Swimming: Air hostess row gives China bumpy ride

BEIJING - A row involving China's swim superstar Sun Yang and an air hostess has given the Chinese a turbulent run-up to the world championships in Barcelona.

The swimming section of the world aquatic championships starts Sunday with Sun spearheading China's bid to dethrone the USA's swimming supremacy at the top of the medals table.

Sun, 21, led his country to their best-ever Olympic performance in London last year, snaring two gold medals and smashing his own 1500m freestyle world record as China finished with five titles.

Along with teen phenom Ye Shiwen, beset by doping innuendo as she claimed two individual medley golds, China cemented their new position as the world's number two team behind America.

But a falling-out between Sun and his coach over his love affair with a stewardess has rocked the Asian swimming power as it prepares for Barcelona.

Sun, the tall distance specialist from Zhejiang, rejected coach Zhu Zhigen's demand that he stop seeing his new girlfriend and concentrate on his swimming instead.

Despite a public show of reconciliation with Zhu, Sun has been training in Hong Kong under former Chinese head coach Zhang Yadong, and it is unclear which events he will contest this month.

"Athletes want to get good results, and to do this you need systematic and scientific training without outside interference," Sun complained on his official microblog.

"I was not able to do this in the past for various reasons, and have been making up ground through my own efforts.

"With the world championships approaching, I want to eliminate outside interference and prepare well, to give me added strength."

Sun became the leading light of Chinese swimming when he tore up Grant Hackett's 10-year-old 1500m record at the 2011 Shanghai world championships - a mark he lowered again at the Olympics.

Sun also claimed the 800m world title in Shanghai but Chinese officials were unsure whether he will defend it this month - or swim any events at all - after he only signed up for the 1500m and 400m freestyle.

"Sun Yang only had two events registered. We are concerned that he is not able to perform well as he has lacked systematic training the past six months," Chinese swimming's deputy head Shang Xiutang told domestic media.

"We are even not so sure about these two events now."

While attention will focus on Sun, 17-year-old Ye will also be in the spotlight as she tries to defend her 200m individual medley world title and again deflect the speculation that accompanied her feats in London.

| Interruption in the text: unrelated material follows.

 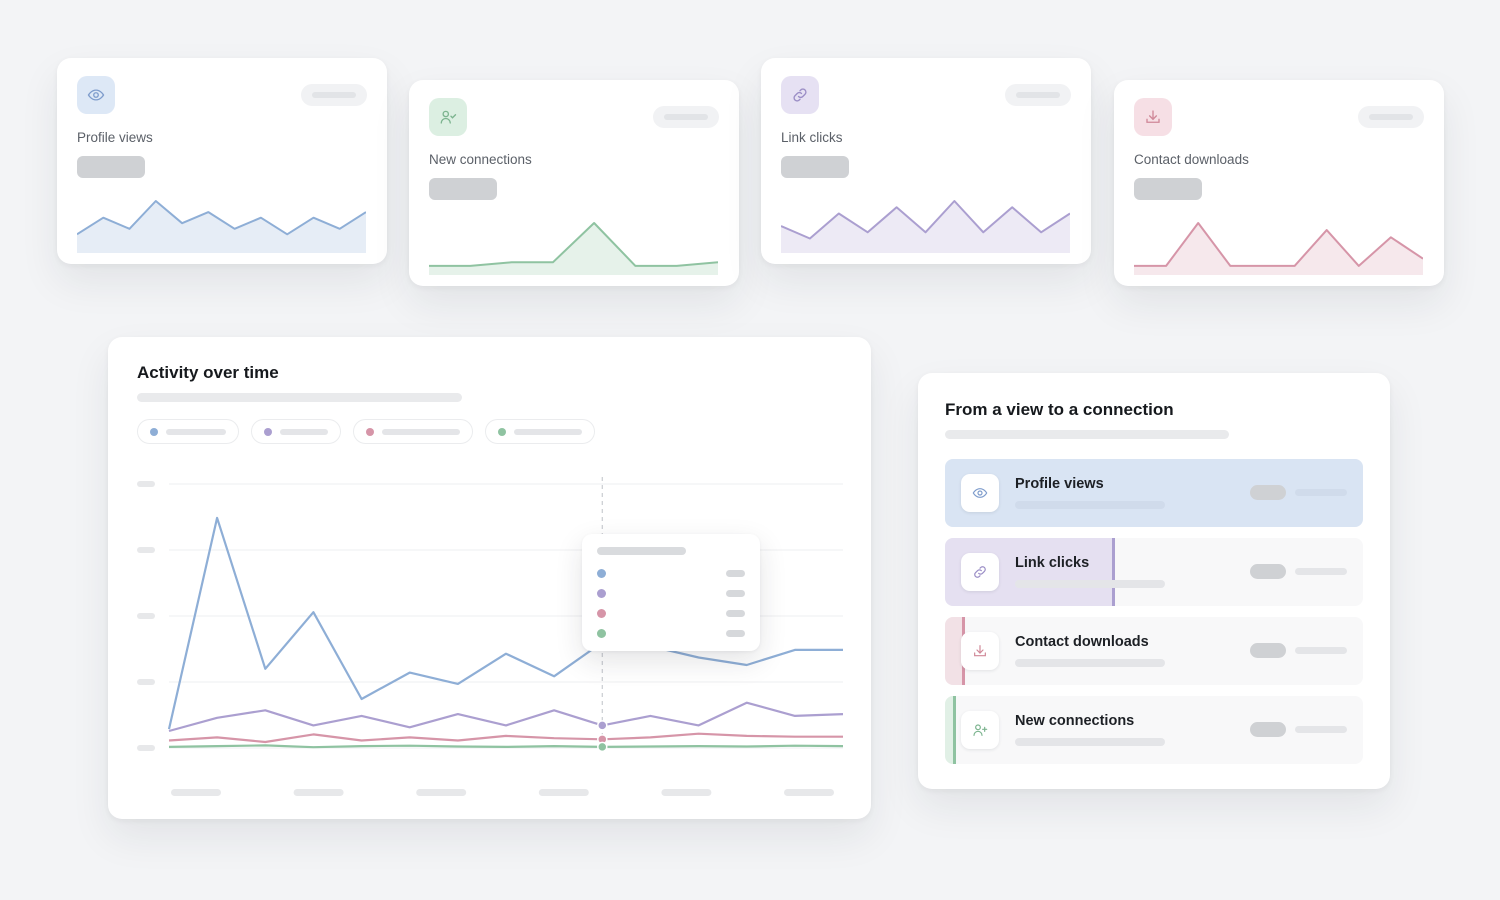 What do you see at coordinates (115, 138) in the screenshot?
I see `stat-label: Profile views` at bounding box center [115, 138].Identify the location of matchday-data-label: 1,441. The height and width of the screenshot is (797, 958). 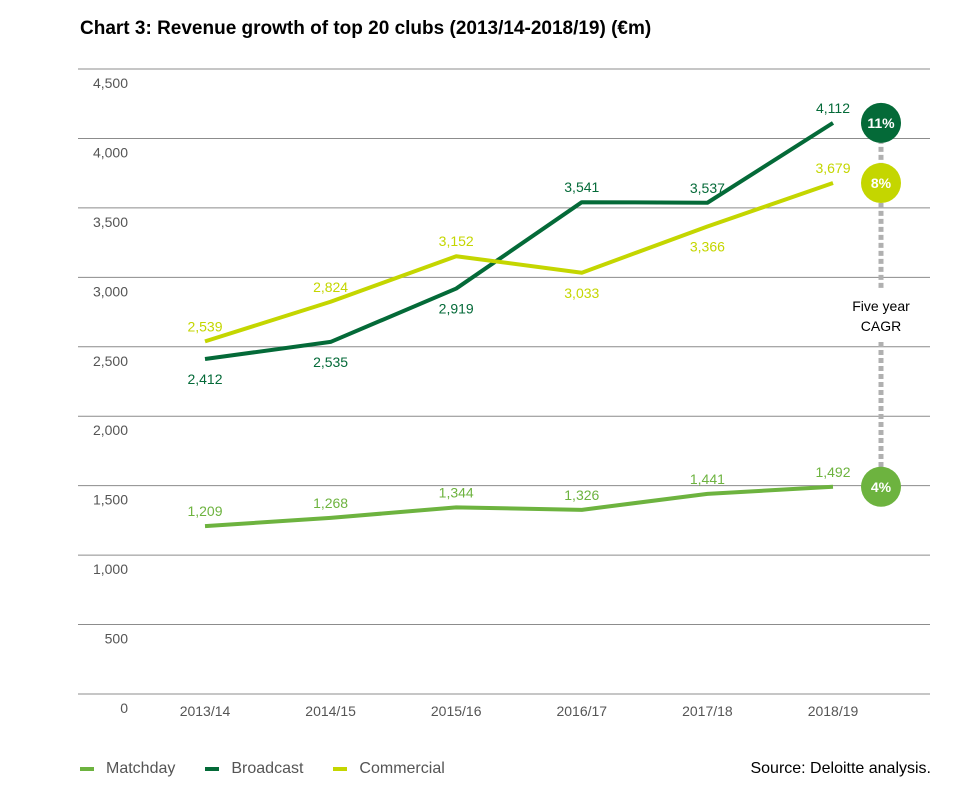
(708, 479).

Ye, then 16, raised eyebrows when she obliterated the 400m medley world record with a sensational freestyle lap, timing faster over the final leg than men's winner Ryan Lochte a few races earlier.

"I was very depressed and angry after London but everything is fine now," she told Britain's Independent last month.

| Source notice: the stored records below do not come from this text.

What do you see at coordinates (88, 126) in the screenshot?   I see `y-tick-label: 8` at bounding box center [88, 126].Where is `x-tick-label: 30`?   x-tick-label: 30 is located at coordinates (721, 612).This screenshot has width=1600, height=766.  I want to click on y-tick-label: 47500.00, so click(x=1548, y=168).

"It is a long journey. Different people have their different views but I will just keep on going," she added.

Asia's other swimming nations have also faced problems and South Korea head to Spain without their most high-profile performer and only reigning world champion, Park Tae-Hwan.

Park, whose 400m freestyle gold at Beijing 2008 was South Korea's first ever Olympic swim medal, was at the centre of controversy in London when he was disqualified from his title defence over a false start, before being reinstated and eventually finishing second.

But the "Marine Boy" has since lost his key sponsor, who reportedly judged the 23-year-old as past his peak, and has rowed with Korean officials, who refused to give him his prize money for his two silver medals in London.

Park, who has appeared on a home shopping channel to fund his training, skipped South Korea's trials and will not defend his 400m world title, with China and Japan leading Asian hopes in the pool.

Japan's "Frog King" Kosuke Kitajima, now 30, returns to the city where he set 100m and 200m breaststroke records at the 2003 world championships.

Akihiro Yamaguchi arrives as the reigning men's 200m breaststroke world record-holder, while backstroker Ryosuke Irie will hope to improve on his bronze and silver medals in London.

Fellow Japanese Kosuke Hagino, 18, and Aya Terakawa, 28, also have Olympic pedigree after winning bronze medals in London in the men's 400m individual medley and women's 100m backstroke respectively.